Paul McCartney chronology
| Press to Play (1986) | All the Best! (1987) | Сно́ва в СССР (1988) |

Singles from All the Best!
- "Once Upon a Long Ago" Released: 16 November 1987;

= All the Best! =

All the Best! is the second compilation album by Paul McCartney, released in 1987 on Capitol Records and Parlophone Records. It features an equal selection of Wings and solo material.

Professional ratings
Review scores
| Source | Rating |
| AllMusic | Star Half star |
| Christgau's Record Guide | C+ |
| The Encyclopedia of Popular Music | Star |
| The Essential Rock Discography | 8/10 |
| MusicHound Rock | 3/5 |
| New Musical Express | 9/10 |
| Q | Star |
| The Rolling Stone Album Guide | Star Half star |

==Overview==
The album contains tracks from the beginning of his solo career in 1970 up to (on editions outside the United States) the newly recorded "Once Upon a Long Ago". The American version has a different track listing, reflecting the popularity of particular songs there.
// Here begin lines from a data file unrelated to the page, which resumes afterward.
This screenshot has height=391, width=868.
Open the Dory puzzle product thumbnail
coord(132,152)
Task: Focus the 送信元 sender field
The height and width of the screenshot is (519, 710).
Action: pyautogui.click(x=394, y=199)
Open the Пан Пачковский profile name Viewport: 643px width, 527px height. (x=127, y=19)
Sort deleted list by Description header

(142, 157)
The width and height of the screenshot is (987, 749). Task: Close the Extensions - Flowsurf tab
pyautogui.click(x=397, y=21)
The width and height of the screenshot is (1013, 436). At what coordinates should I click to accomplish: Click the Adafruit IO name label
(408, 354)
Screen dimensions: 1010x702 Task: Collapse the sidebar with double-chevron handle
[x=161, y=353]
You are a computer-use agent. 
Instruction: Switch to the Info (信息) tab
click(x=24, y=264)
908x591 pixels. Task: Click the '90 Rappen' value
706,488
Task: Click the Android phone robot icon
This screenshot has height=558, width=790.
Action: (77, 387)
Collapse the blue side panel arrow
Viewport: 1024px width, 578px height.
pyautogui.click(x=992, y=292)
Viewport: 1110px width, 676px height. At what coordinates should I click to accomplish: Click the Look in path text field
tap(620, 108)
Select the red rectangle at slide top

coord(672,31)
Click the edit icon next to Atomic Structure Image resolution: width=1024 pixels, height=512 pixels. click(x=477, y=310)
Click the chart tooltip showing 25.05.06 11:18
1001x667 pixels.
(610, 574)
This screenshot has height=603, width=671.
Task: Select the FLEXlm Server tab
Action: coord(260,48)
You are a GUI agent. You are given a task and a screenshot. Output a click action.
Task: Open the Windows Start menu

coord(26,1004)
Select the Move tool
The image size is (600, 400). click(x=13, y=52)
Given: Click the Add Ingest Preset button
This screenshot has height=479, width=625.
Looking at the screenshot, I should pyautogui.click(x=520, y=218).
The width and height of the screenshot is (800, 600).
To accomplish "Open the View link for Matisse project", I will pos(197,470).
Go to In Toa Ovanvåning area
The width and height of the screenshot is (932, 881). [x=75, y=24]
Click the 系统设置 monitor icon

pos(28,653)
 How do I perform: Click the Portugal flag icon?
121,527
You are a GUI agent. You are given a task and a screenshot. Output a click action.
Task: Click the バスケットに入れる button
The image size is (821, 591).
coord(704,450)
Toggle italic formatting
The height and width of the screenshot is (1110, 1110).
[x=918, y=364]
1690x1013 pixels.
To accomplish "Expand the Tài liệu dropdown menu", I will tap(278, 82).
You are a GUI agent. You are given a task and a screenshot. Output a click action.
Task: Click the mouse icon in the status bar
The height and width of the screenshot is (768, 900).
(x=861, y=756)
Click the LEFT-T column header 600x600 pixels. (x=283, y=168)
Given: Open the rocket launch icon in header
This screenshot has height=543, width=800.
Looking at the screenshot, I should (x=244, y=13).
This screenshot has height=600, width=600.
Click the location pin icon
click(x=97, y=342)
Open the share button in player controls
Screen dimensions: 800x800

Originally the album was to include the unreleased London Town track "Waterspout"; there are LP slicks that feature it as the opening track on side two, as well as a cartoon icon, but the song was omitted at the last minute.

Editions outside the United States have 20 tracks on the vinyl version and 17 on CD; the CD omits "Maybe I'm Amazed", "Goodnight Tonight", and "With A Little Luck". The American edition has 17 tracks on both vinyl and CD, and omits "Pipes of Peace", "Maybe I'm Amazed", "Once Upon A Long Ago", "We All Stand Together", and "Mull of Kintyre", but adds "Junior's Farm" and "Uncle Albert/Admiral Halsey". It also substitutes the studio version of "Coming Up" with an edit of the live version, and has a shorter version of "With A Little Luck".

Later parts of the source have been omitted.